_DATASET_.
>>>
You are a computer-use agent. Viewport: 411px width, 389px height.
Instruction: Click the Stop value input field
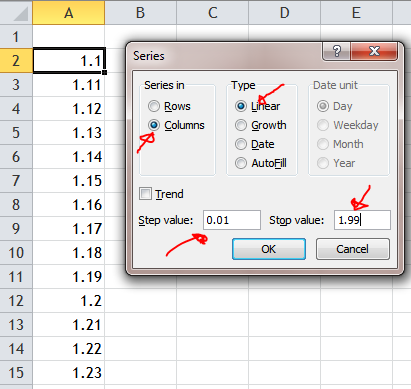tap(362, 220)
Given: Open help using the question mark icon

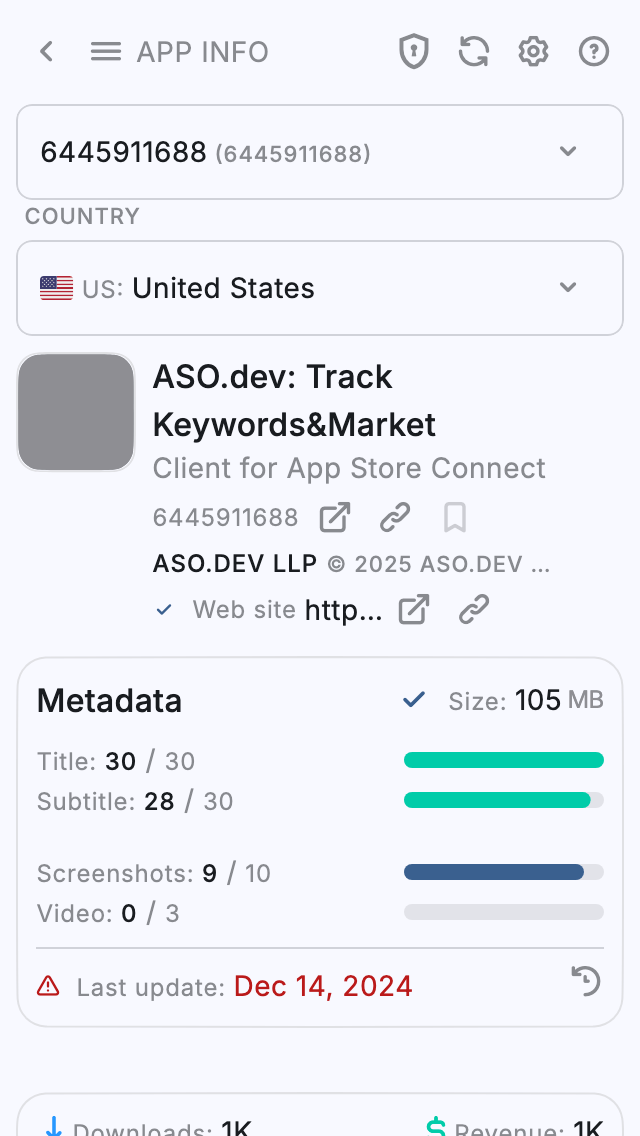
<<<
>>>
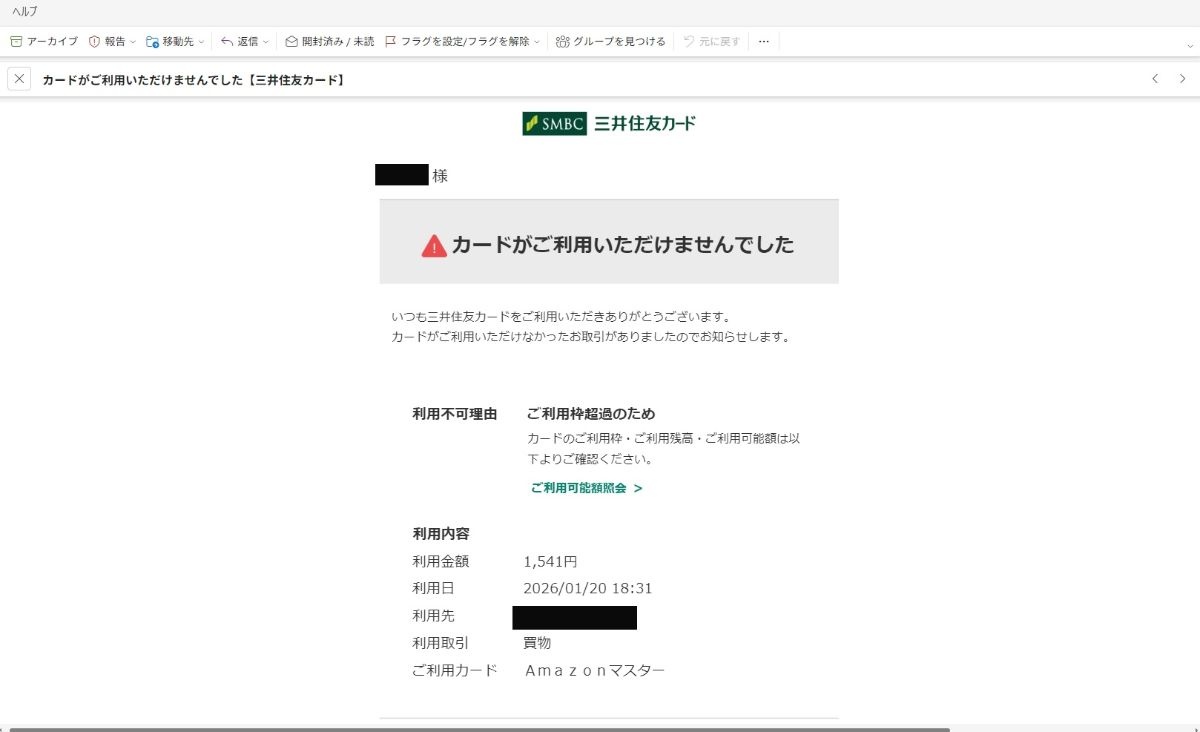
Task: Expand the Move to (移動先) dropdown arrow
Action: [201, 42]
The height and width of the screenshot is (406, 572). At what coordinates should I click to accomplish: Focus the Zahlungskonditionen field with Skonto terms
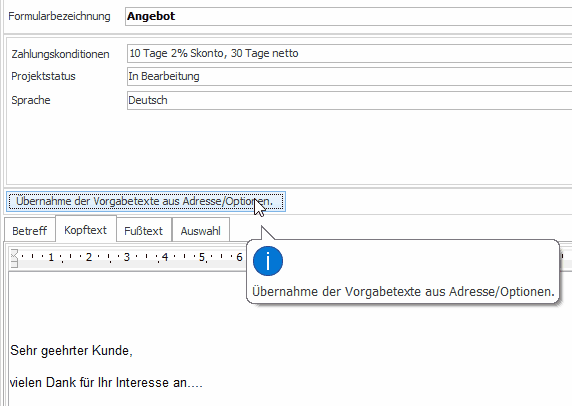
<<<
_WHAT TO DO_.
Every line from the data above that contains "height" must appear in the answer.

_OUTPUT OF THE TASK_.
You are a computer-use agent. Viewport: 411px width, 389px height.
The height and width of the screenshot is (406, 572). At what coordinates should I click to accomplish: Focus the Zahlungskonditionen field with Skonto terms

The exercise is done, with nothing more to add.